“Is it two seven five?” the question came down the phone line. My brain went blank. What is he asking me? Two seven five…? The mountain bike Enigma machine began grinding away, deciphering this combination of numbers and suddenly realised that I was being asked about wheel size. “Oh shit! Right! Yes, it is 27.5, sorry.”
I’ve never been any good with figures, but increasingly my conversations about mountain biking feel like I’m reading a barometric pressure chart – my poor brain sometimes struggles to attribute meaning to numbers being flung my way. And every year the mountain bike numerical soup gets thicker, swimming with new component or frame standards that sound like an international dialling code.
The thirst for evolution and incremental improvements is the driver, and don’t get me wrong, I love the way bikes are always progressing. I just wish there weren’t so many numbers that went along with it!
Go back fifteen or so years and it wasn’t so. The only numbers thrown about were frame size and travel – you certainly didn’t need to specify wheel size because wheels had one size. Now you can’t talk about wheels without sounding like you’re rattling off the dimensions of package you’re shipping.
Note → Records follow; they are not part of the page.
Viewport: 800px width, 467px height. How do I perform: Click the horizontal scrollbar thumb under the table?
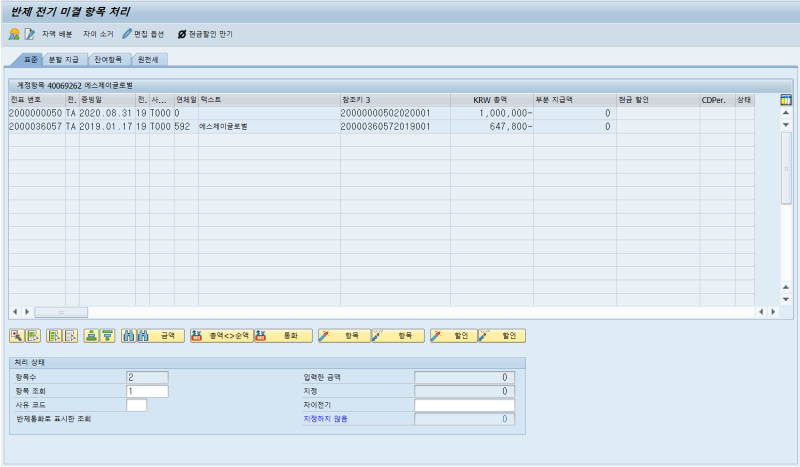[x=61, y=312]
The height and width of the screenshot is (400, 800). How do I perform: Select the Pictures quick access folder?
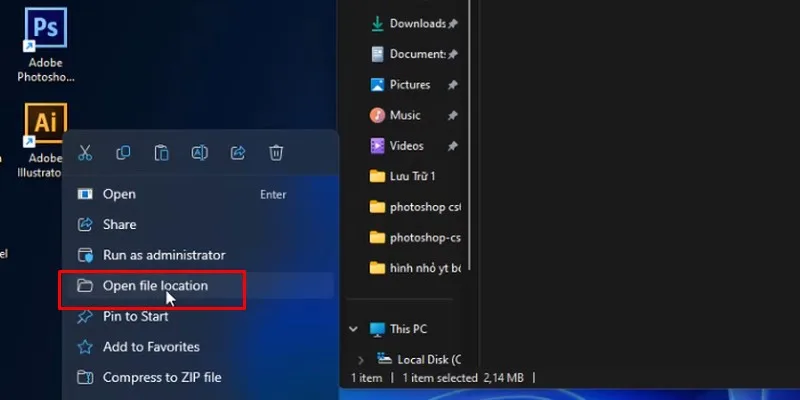409,85
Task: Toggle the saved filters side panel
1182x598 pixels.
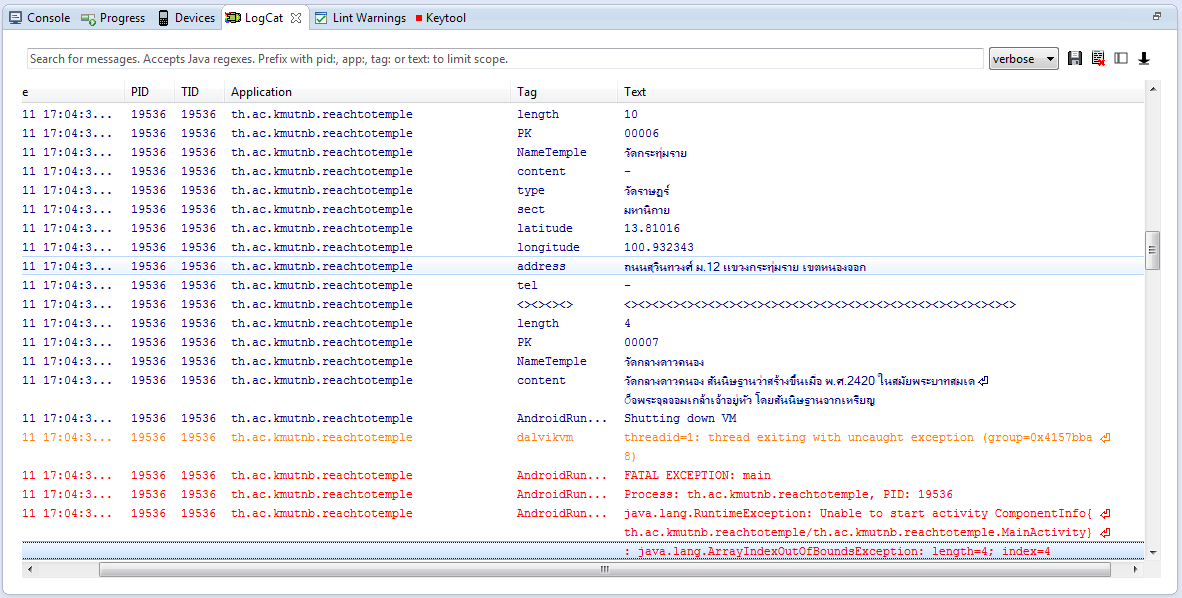Action: 1121,59
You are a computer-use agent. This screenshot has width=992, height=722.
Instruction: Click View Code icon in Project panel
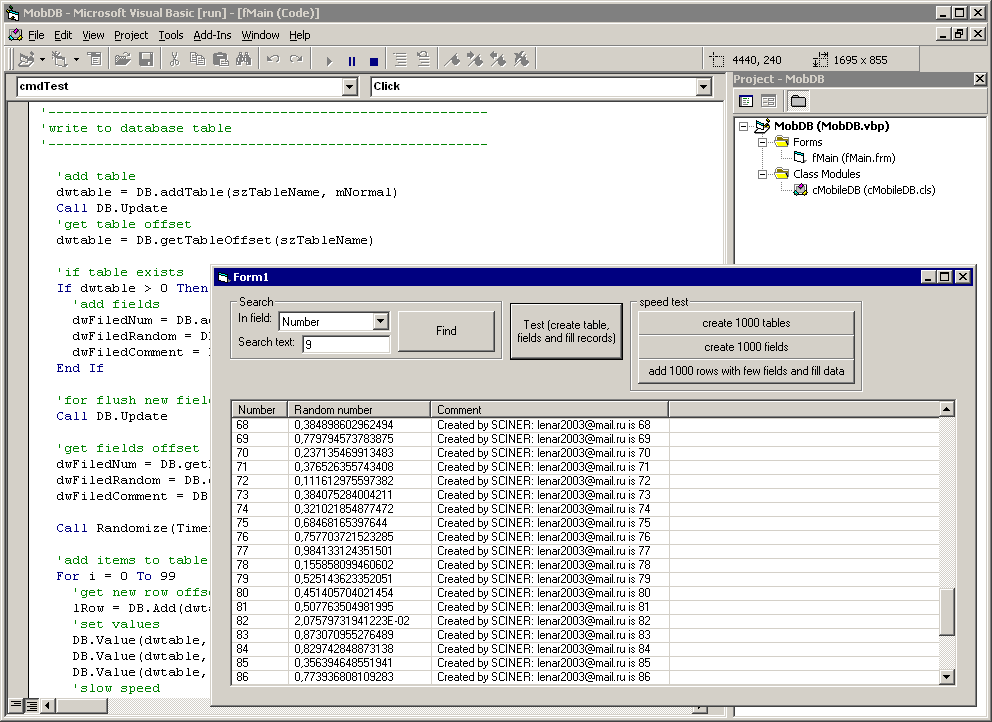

The times-table of axle sizes and hub widths was much simpler too: 90% of mountain bikes had the same axle and hub widths, with downhill bikes the only exception. Admittedly most riders’ wheels were being held in by ridiculous little chopsticks, never may they return, but that’s not the point. Now we’ve Boosted the issue to include 100×12, 100×15, 110×15, 142×12, 148×12 and 157×12 too, plus good old 110×20, 150×12, 100×9 and 135×10. The answer is 15,964 by the way.
A handlebar was just a handlebar. It had the diameter of a handlebar and was about one handlebar wide. Yet now we agonise over just how much to trim (or not) off our 808mm bars and debate the merits of 31.8 and 35mm clamps.
Dare we get started on bottom brackets? Once 68mm or 73mm (both threaded), the bottom bracket options now read like the Australian Standards sticker inside your helmet: 68mm, 73mm, BB92, BB98, BB30, PF30, BB386 and about a dozen other variants on the theme too. Or drivetrains? 3×9 has become 1×10, 1×11, 1×12, 2×10, 2×11 and 3×10…phew.
While I’m not sure if my improved numeracy can be called an upside, in some ways the onslaught of number has made actually getting out on the bike even more of an escape. Once you’re on the trail, you can forget about the fact your bike’s running 27.5, 2×11, 148×12 with BB92, you’re just riding, and hopefully that never changes!